Tanita Tikaram singles chronology
| "Thursday's Child" (1990) | "Only The Ones We Love" (1991) | "I Love the Heaven's Solo" (1991) |

= Only the Ones We Love =

"Only The Ones We Love" is a song by British singer-songwriter Tanita Tikaram, which was released in January 1991 by East West Records as the lead single from her third studio album, Everybody's Angel (1991). It was written by Tikaram, and produced by Tikaram, Peter van Hooke and Rod Argent.

==Background==
Speaking of the song's message, Tikaram told Simon Mayo for the Reading Evening Post in 1991: "I made a deliberate effort last year to spend time with my family and the song is about that. I used to have this desire to be by myself all the time. You need to be reflected in the people you care for and who love you. I used to think there was this ideal place where you'd find you belonged. But as I get older I realise that place already exists in the people who care about you. And that's what the song is about."
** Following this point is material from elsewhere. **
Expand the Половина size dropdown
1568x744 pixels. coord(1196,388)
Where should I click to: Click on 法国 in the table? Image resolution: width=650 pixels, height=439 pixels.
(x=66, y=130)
The song features backing vocals by Jennifer Warnes. Tikaram revealed to The Morning Call in 1991: "She came to a gig in Los Angeles. She said, 'If you ever need anyone to sing on your albums, I'll do it.' This is like God talking. She's my idea of the perfect singer."

==Critical reception==
Upon its release, Music & Media commented, "Call it precocious, call it what you want, it remains an amazing fact that such a young girl plays such mature music." Simon Lloyd of the Reading Evening Post described it as "a tad snappier" than Tikaram's previous releases, but added that it "retains the earthiness and soul that has become her trademark". Stuart Bailie of New Musical Express considered it to be a "startling return" for Tikaram, on which she "gets down to the guts of a plain, sad song". He added, "Getting so simple, so involved is a big achievement for this artist, helped with a swathe of violins, which give it some muted, Latino passion – not a terrific distance away from Al Martino's swoonsome 'Blue Spanish Eyes'."

Steve Stewart of Aberdeen Press and Journal gave the single three stars and wrote, "Tikaram seems to be trying to adopt the female Leonard Cohen tag. But despite the pleasant orchestration, the lyrical quality of her debut album Ancient Heart is missing." Leo Finlay of Sounds noted the song was "thoroughly innocuous" and "lavishly produced as ever", with Tikaram's voice having "a more mature feel". He concluded the song would "keep many a civil servant happy". Peter Stanton of Record Mirror called it "just another mournful ditty which should be played in a room with no dangerous objects". Paul Lester of Melody Maker was critical of the song, stating it meant "having to suffer this dreadful navel-scrutinising woman witter on about her private life again" and also questioning "how anyone can convey emotional torment with such a feeble-hearted lack of conviction".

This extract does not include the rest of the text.